Леонид Сорока

Леонид Сорока

Леонид СорокаРодился 2 июля 1940 года в Киеве. А первые воспоминания – маленький лесной посёлок Кез в Удмуртии. Помню, когда умер Сталин, я в свои 12 лет пытался переживать вместе с окружающими, а на отцовском лице пряталось подозрительное веселье. Господи, да мало ли что я помню из того, о чём уже многие не имеют понятия. Скажем, о лаптях, плетённых из лыка. С каким восторгом я наматывал портянки, потом подвязывал эти лапоточки и смачно шлёпал в них по осенней вязкой грязи. И липучесть сосновой смолы, и ароматы бензина в гараже, где стояли полученные по «ленд-лизу» «студебеккеры», и запах конского навоза в леспромхозовской конюшне, и лисички, растущие прямо под домом – всё это осталось где-то на самом дне.

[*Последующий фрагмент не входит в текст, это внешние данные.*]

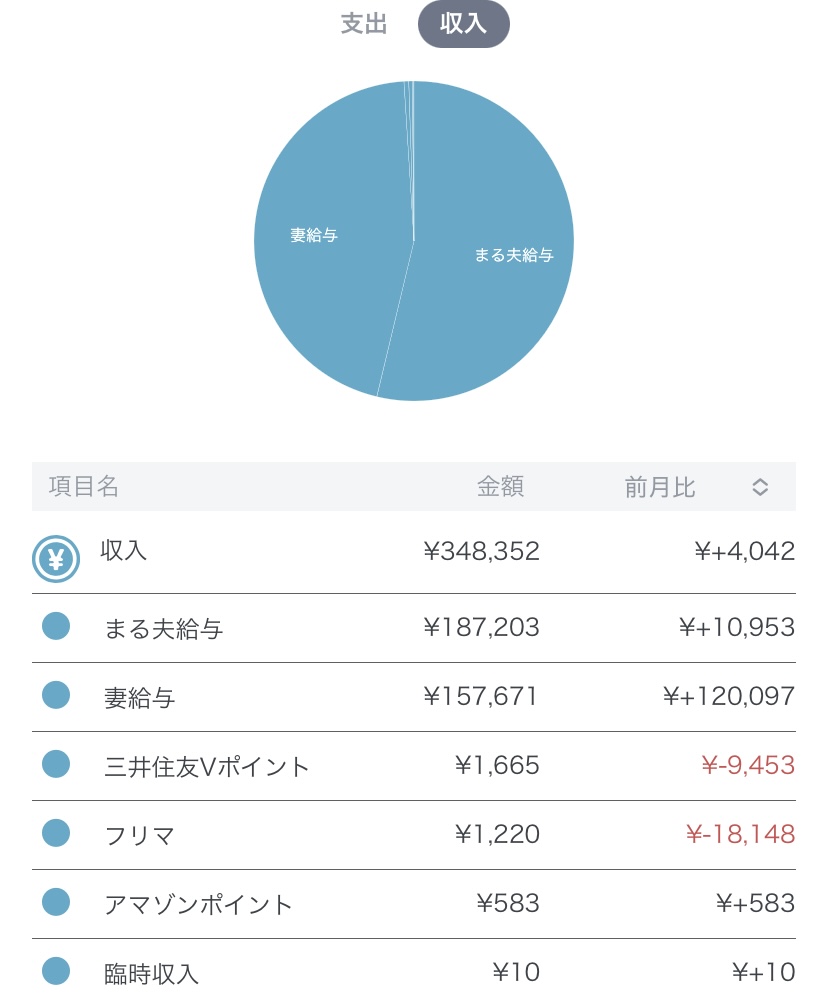Toggle sort order with the 前月比 arrows
The height and width of the screenshot is (1003, 828).
click(x=760, y=487)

И поездки в школу на санях-розвальнях, и первое знакомство с «интернационалистом», пытавшимся утопить меня под мостом, когда я поздно возвращался из школы, и драки на танцплощадках с кастетами и лезвиями. Те из школьных товарищей, кому повезло меньше, уже далече.

Возвращение в Киев, где и родился, но откуда был увезён грудным. Завод, НИИ с самиздатом под столом. Армия и моя собственная война с «узнавшими» меня. Но и благодарность армии за то, что привела меня в Симферополь и подарила дружбу со светлым человеком и блестящим сатириком и детским поэтом Владимиром Натановичем Орловым.

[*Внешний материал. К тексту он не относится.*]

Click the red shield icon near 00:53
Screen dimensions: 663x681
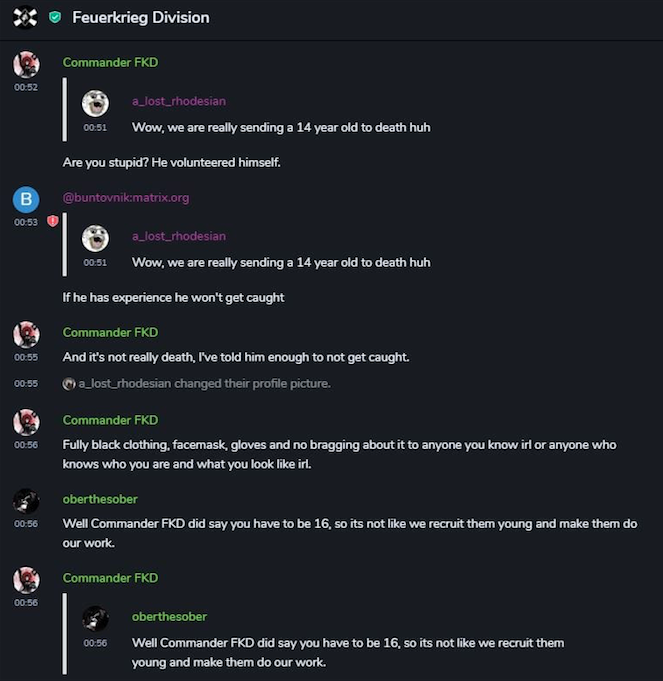(x=53, y=221)
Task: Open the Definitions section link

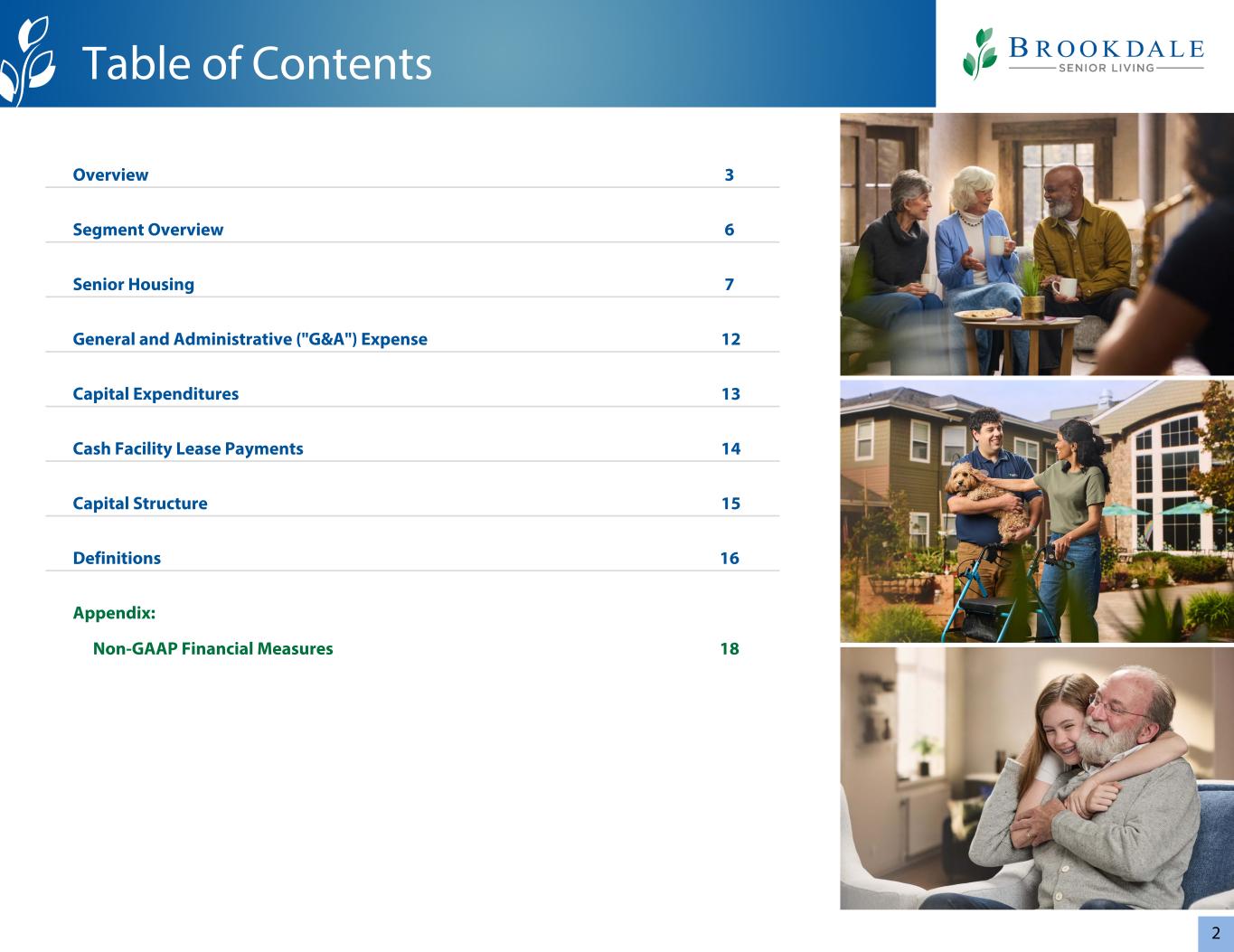Action: (117, 558)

Семинары переводчиков в Литинституте, куда меня по-партизански затаскивал добрейший Лев Озеров. Краткая, но памятная полоса встреч с несгибаемой Юнной Мориц и её дорогого стоящие советы.

А потом поездки, уже после университета, на Сахалин и в Среднюю Азию. Пять лет дружбы с Туркменией. «Ах, восточные переводы, как болит от вас голова!..»

Первые книжки, выходившие, как сапоги портовых грузчиков, со страшным скрипом. Спасибо журналу «Юность» и работавшим там Серёже Дрофенко, а потом Натану Злотникову, Олегу Чухонцеву и Коле Новикову – трижды я успел появиться с подборками стихов в тогда ещё супер-дупер популярном журнале.

В Киеве вышло две книги лирики «На свету молодом» (Молодь, 1986) и «Миг бытия» (Радянский письменник, 1989). Несколько книг для детей (издательства «Весёлка», «Малыш»). Сборник «Юность. Избранное» («Правда», 1980). Уже в новейшее время –  книги для детей «Про мышонка Шона, про амстердамского кота Тома и про разное другое» в Санкт-Петербурге, «Монетки на ветке» в издательстве и «От А до Я», книги лирики «За стеною Плача», «Галилейский круг», книга иронических стихов «Стихляяшки» в библиотеке «Иерусалимского журнала».

Живу в небольшом галилейском городе Кармиэль.

 

2 июля 2020 года нашему постоянному автору, замечательному поэту Леониду Сороке исполнилось 80. Откровенно: цифра с её носителем никак не стыкуется. Весёлый, остроумный, лёгкий, талантливый, он с первой встречи воспринимается как ровесник. Но этот «ровесник» помнит военное детство, дело врачей, смерть Сталина. Его стихи высоко оценивали Валентин Берестов и Виктор Некрасов, Лев Озеров и Владимир Орлов, Юнна Мориц и Олег Чухонцев. Поздравляем, дорогой Леонид Моисеевич! Всегда рады Вашим стихам, детским и взрослым, радостным и грустным, глубоким и мудрым.

Интервью Бориса Сусловича с Леонидом Сорокой

Леонид Моисеевич, Вы – детский поэт. Давайте начнём с пресловутого «мы все родом из детства» Каким оно было у вас? Атмосфера, в которой вы росли,  способствовала тому, чтобы литература стала для вас делом жизни? Или наоборот – препятствовала?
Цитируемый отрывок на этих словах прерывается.